Per-language binding analysis

Companion to Heap vs zero-heap: for each language binding (C, C++, Rust, Zig), what does the wrapper layer actually cost vs calling the same ove_* FFI from C?

All numbers below are taken from the just-published per-RTOS reports under CONFIG_OVE_BENCHMARK_WORST_CASE_TIMING=y — Cortex-M7 I-cache, D-cache, branch predictor, ART accelerator, and flash prefetch all disabled (see benchmarks overview). Two consequences for how to read this page:

Every per-iteration flash fetch costs the full flash latency. There are no hidden cache hits. Wrapper code that compiles to more bytes of flash takes proportionally longer than wrapper code that compiles to fewer.
No cache-line locality argument applies to anything below. When a non-C binding is faster or slower than C by a few hundred nanoseconds on the same op, that's compiler codegen plus wrapper-code-size, not L1 D-cache placement.

Coverage matrix

Binding	FreeRTOS heap	FreeRTOS ZH	NuttX heap	NuttX ZH	Zephyr heap	Zephyr ZH
C	✓	✓	✓	✓	✓	✓
C++	✓	✓	✓	✓	✓	✓
Rust	✓	✓	✓	✓	✓	✓
Zig	✓	✓	✓	✓	✓	✓

All bench bindings call ove_thread_start_scheduler() directly instead of ove_run() — the bench's create/destroy cases require post-init kernel allocation, which ove_run()'s zero-heap auto-lock would block on NuttX. C/CPP have always done this; Rust exposes ove::start_scheduler() and Zig ove.startScheduler() for the same purpose.

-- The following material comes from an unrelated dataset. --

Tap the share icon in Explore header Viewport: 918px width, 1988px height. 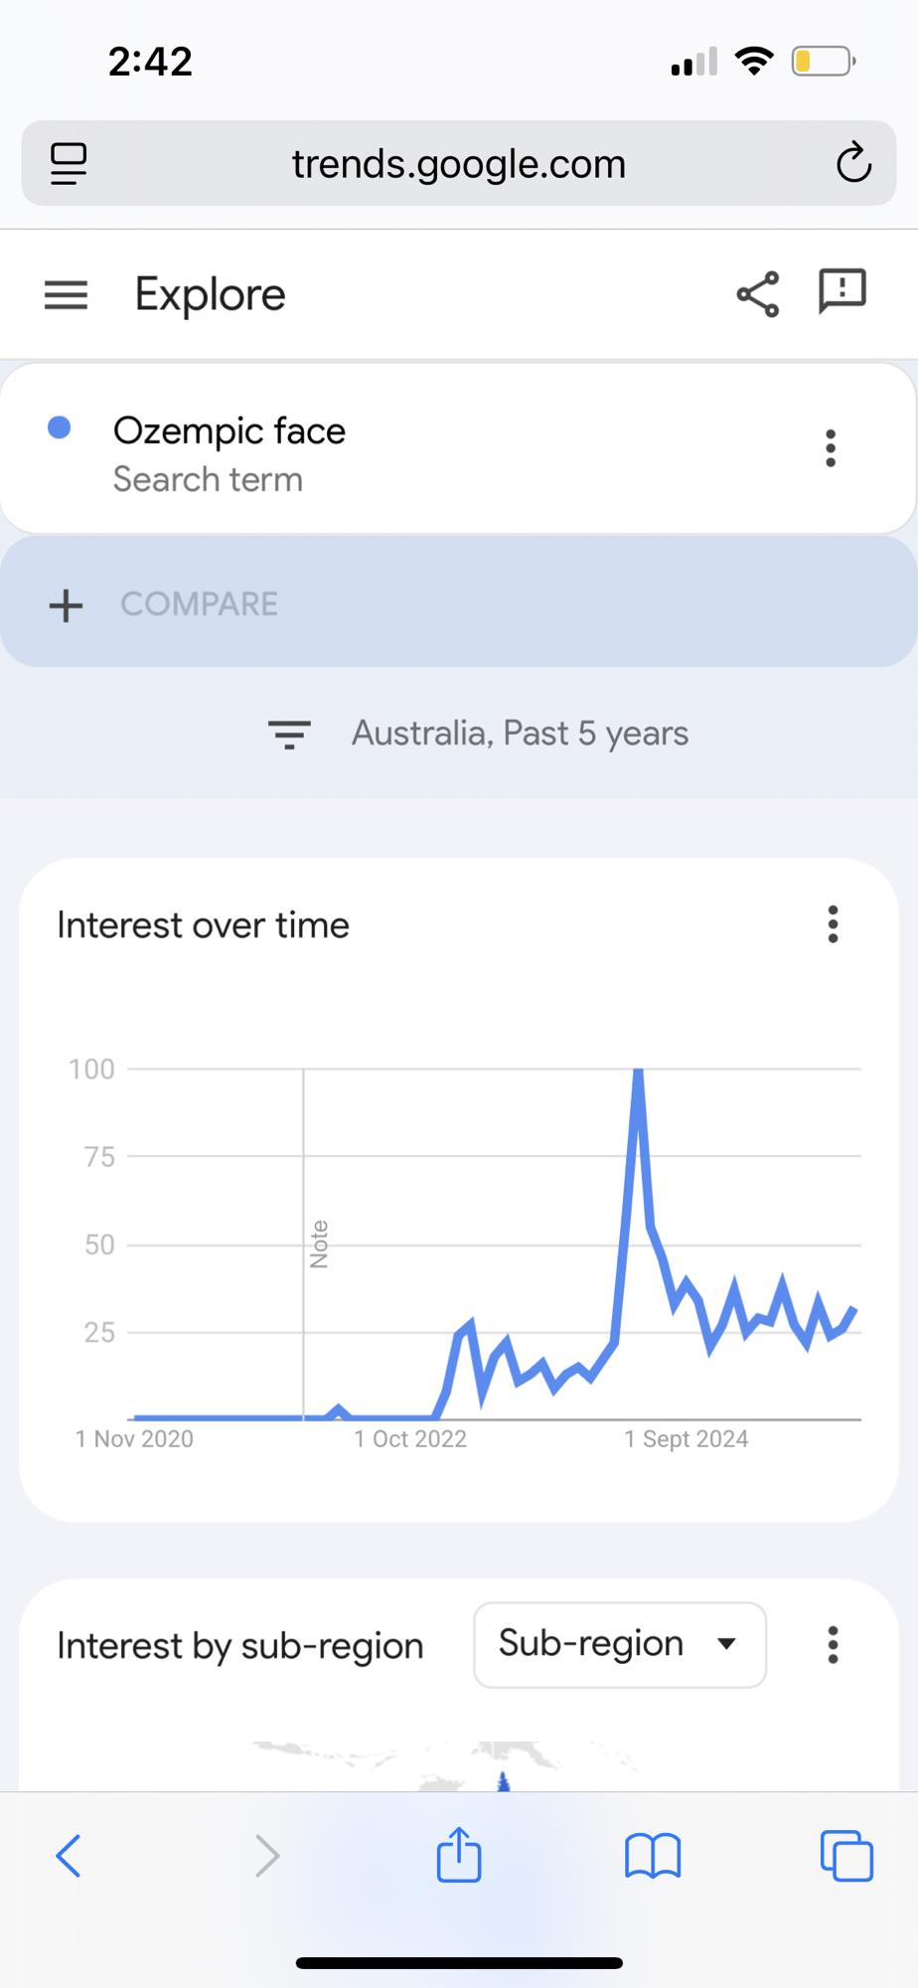click(x=758, y=294)
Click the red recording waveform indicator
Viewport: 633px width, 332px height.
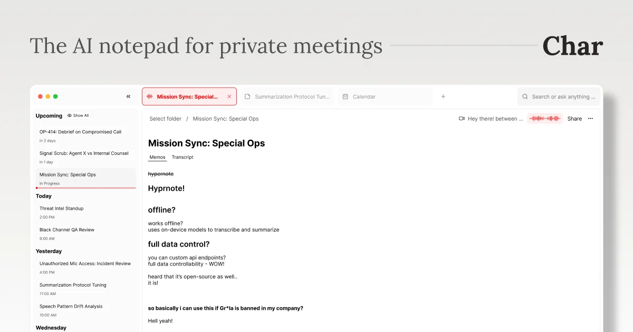545,119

Headline: per-call median |Δ| vs C

Excluding three categories of bench-design noise — mutex_contention_2t (Zephyr timeslicing, see wrapper-vs-native notes), the *_throughput* cases (2-thread producer/consumer where scheduling alignment dominates), and ctx_switch (the ping-pong shape doubles the wrapper cost) — the remaining per-call hot paths give:

Config	C++ median / max	Rust median / max	Zig median / max
FreeRTOS heap	2.8% / 32%	2.2% / 74%	0.7% / 62%
FreeRTOS ZH	0.8% / 8%	3.6% / 26%	4.0% / 39%
NuttX heap	0.9% / 6%	2.0% / 12%	1.5% / 6%
NuttX ZH	1.4% / 11%	3.6% / 21%	1.1% / 14%
Zephyr heap	2.5% / 9%	5.4% / 27%	2.2% / 31%
Zephyr ZH	1.5% / 74%	2.8% / 25%	1.2% / 12%

Median |Δ| sits at 0.7–5.4% for every binding × RTOS × mode. No binding-level overhead exceeds 6% on the typical path. The "max" column is dominated by stream-buffer outliers (more on these below); the median is what most workloads will see.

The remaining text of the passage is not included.